Genetics: Genes, Genomes, and Evolution covers the fundamental principles of genetics and molecular biology in both bacteria and eukaryotes from an evolutionary perspective, using data and tools of genome analysis.

Dobzhansky’s famous dictum that “Nothing in biology makes sense except in the light of evolution” is our organizing approach. While all biologists ascribe to this point of view, we have not been able to embrace it fully for our teaching until recently when genomic information became widely available. In the past, introductory biology courses based on evolution (of which there are many) tended to give short shrift to molecular biology. Introductory molecular biology and genetics courses tended to ignore evolutionary principles altogether, or included them as some concluding chapters that were often skipped. Bacteria were usually treated separately from eukaryotes.
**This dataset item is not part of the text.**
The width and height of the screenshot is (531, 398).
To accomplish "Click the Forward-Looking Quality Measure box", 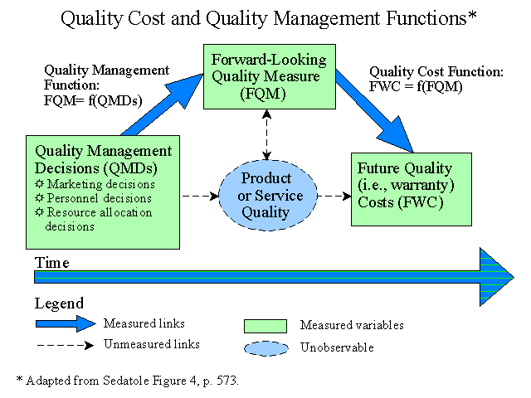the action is [269, 76].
Using the analysis of genomes as the organizing approach for our book provides the opportunity to unite these topics in one narrative approach.

Genomic analysis is inherently both molecular and evolutionary, and in Genetics: Genes, Genomes, and Evolution, we attempt to approach every chapter from this unified perspective. Thus, rather than relying on separate chapters on “genome analysis” or “evolutionary principles” and hoping that the student can synthesize them, we include these ideas as part of every topic. We do have chapters in which molecular genetics or evolutionary principles are more prominent, but all chapters attempt to integrate these concepts.